Many California businesses today are faced with an uncomfortable truth: they are vulnerable to data theft, loss, and sabotage from within their organization. And while internal threats tend to be outliers, generally speaking, it is well worth investing in systems that prevent damage caused by these malicious actors, as failing to do so can hurt most businesses beyond recovery.
Related article: Mitigating cybersecurity insider threats
An effective way of mitigating insider threats is by having an insider threat program. This can be done, or at least initiated, with minimal funding, as it focuses on fostering a collaborative culture of security. Furthermore, insider threat programs can assist with your company’s cybersecurity and compliance efforts.
Here are the steps you can take to create your company’s own insider threat program.
1. Form a working group
An insider threat program is an IT-led project, but it requires the cooperation and active participation of all the internal sectors of your organization. Because of this, it’s necessary to form a working group composed of individuals from all relevant departments, such as human resources, physical security, IT security, business continuity, and legal.
This working group will be tasked with developing your insider threat program as well as identifying data sources for managing and further optimizing the program. It pays to have several different perspectives to inform all aspects and concepts of your insider threat program, ensuring that all bases are covered.

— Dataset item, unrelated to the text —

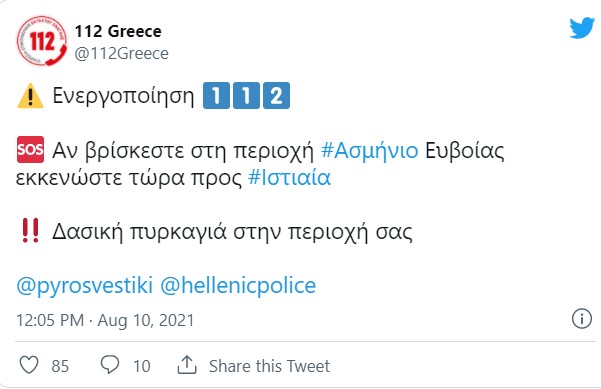Image resolution: width=601 pixels, height=389 pixels.
Task: Open the tweet info circle icon
Action: [582, 318]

2. Designate a program manager
This person will oversee and provide broad insight into the program, advocate for resources, and lead program members to achieve goals on schedule, so make sure you take your time looking for the right person. Sourcing internally will have its benefits in terms of cost and compatibility, so it is recommended that your first candidates come from within. Should no one prove to be fit for the role, then you may expand your search externally.
Ideally, an insider threat program manager should have significant experience in information assurance work as well as possess relevant industry certifications such as CISSP, CISA, or CRISC. Select a candidate who exhibits good leadership skills, as they will be an asset to your organization.
Related article: How to defend against insider threats
3. Develop governance and policy guidelines
These guidelines will serve to inform your insider threat identification, prevention, and response procedures. You will want to prioritize establishing measures for visibility and control over high-risk activities without affecting the productivity and data access of your employees. Also, make sure to provide structured investigation processes that focus on preventing high-risk actions and behavior across all levels of your organization.
Finally, it is important to develop an insider threat program that you can someday mature into an insider risk program without disrupting productivity and without the need for too many resources.
The participation of all members of your working group is key to the effectiveness of these guidelines. It is up to each of them to ensure that other organizational policies aren’t infringed upon by your insider threat processes.
4. Develop a formal training program
A formal training program will set the course for your current and future employees' attainment of your insider threat program’s goals. Education and simulations will help them gain the skills and competencies necessary to protect critical business data. Annual refreshers are also recommended, since most cyberthreats are continuously evolving. The training programs should also be tailored to the different needs of each role and seniority level.
5. Establish an insider threat department
You can fully launch your insider threat program by establishing an insider threat department. The main role of this department is to provide legal and ethical oversight of your business data and its handlers. The department will also be in charge of collecting and analyzing data from all members of the organization to assess whether your business is experiencing or is in danger of insider threats. Lastly, this office is expected to provide assistance to investigative authorities, if necessary.